The horse, a descendant of Triple Crown winner Secretariat, didn’t die immediately. It convulsed on the ground until another man finished the job. He took a butcher’s knife and plunged it over and over into the animal’s heart. Still clutching the bloodied blade, the man turned to Couto and a group huddled behind him, who broke into laughter.

Then they got to work chopping up the carcass with electric handsaws and bagging it for sale.

Video captured of Funny Biz’s slaying is just one glimpse inside an illegal slaughterhouse at the end of a cul-de-sac in rural Brooksville, where farm animals are abused, killed and sold in unmarked bags to be distributed to food stands and butcher shops around Florida, Couto said.

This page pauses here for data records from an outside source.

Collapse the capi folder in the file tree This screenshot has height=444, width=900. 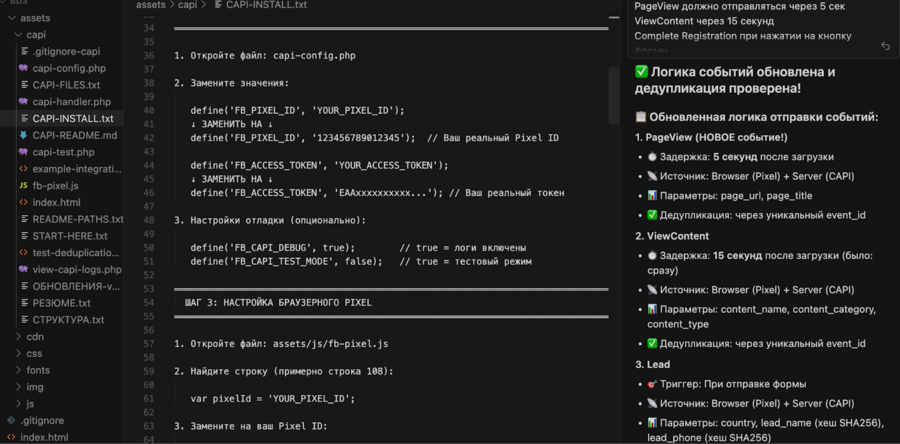[x=35, y=35]
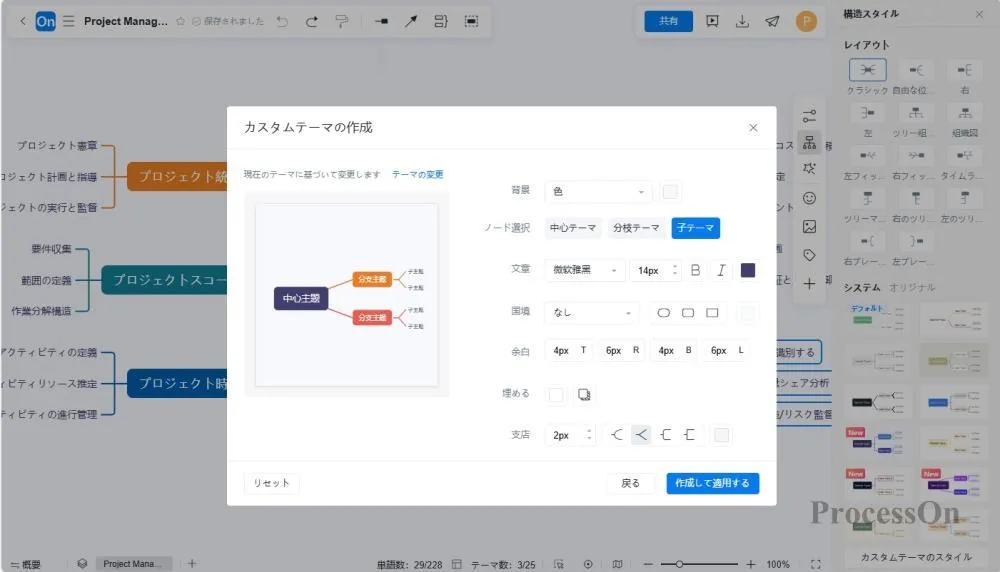The height and width of the screenshot is (572, 1000).
Task: Select 子テーマ node option
Action: point(696,228)
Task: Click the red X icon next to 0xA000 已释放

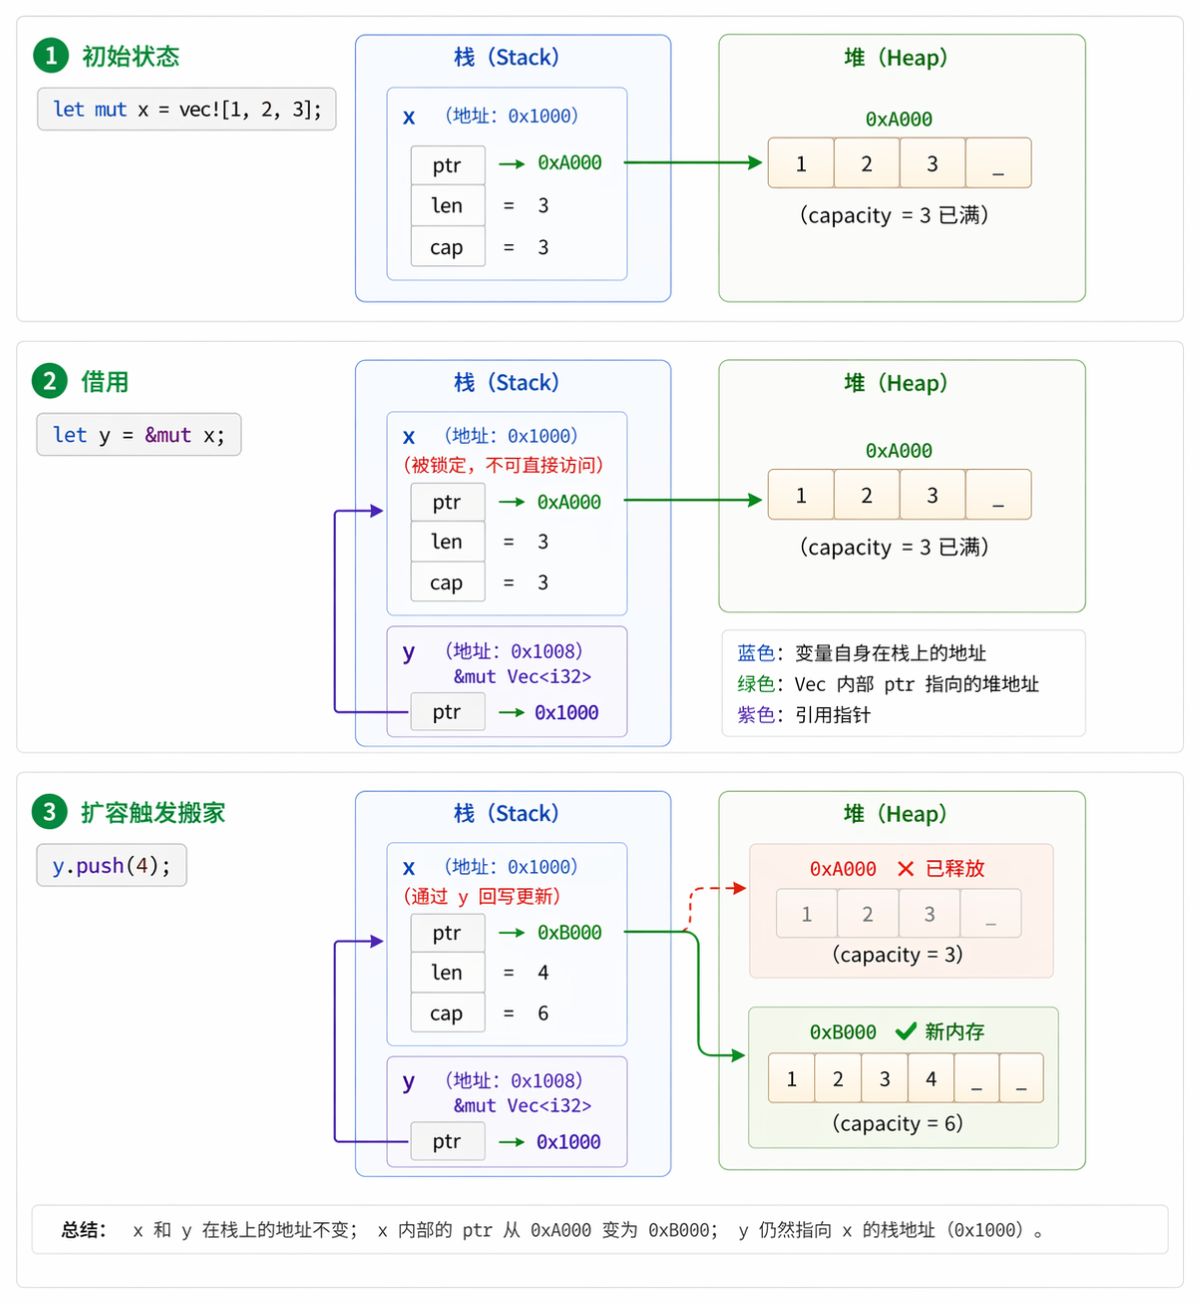Action: pyautogui.click(x=905, y=869)
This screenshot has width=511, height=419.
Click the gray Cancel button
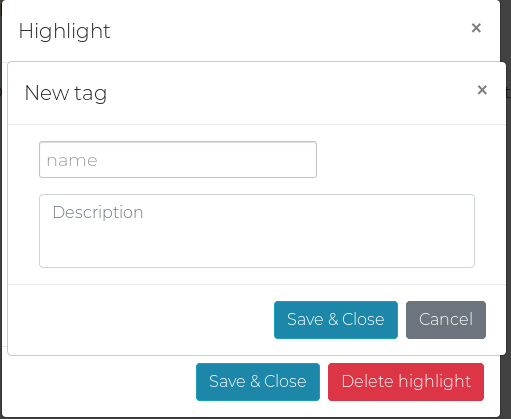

A spokesperson for the Hernando County Sheriff’s Office said Wednesday that the agency is investigating the business.

But Couto, who had been undercover inside the farm for nearly two years, buying meat from the unlicensed business and earning the owners’ trust, said the agency isn’t acting fast enough.

In December, he shared all that he had found with the sheriff’s office — hidden camera footage, illegally sold meat and recorded conversations with the business owners. Deputies have made one arrest at the site so far, records show. Couto says the slaughterhouse is still operating.

Couto founded Miami Beach-based nonprofit Animal Recovery Mission in 2009. Since then, he said the organization has uncovered more than 200 illegal slaughterhouses across the state. Under Florida law, horse meat marked for human consumption is illegal.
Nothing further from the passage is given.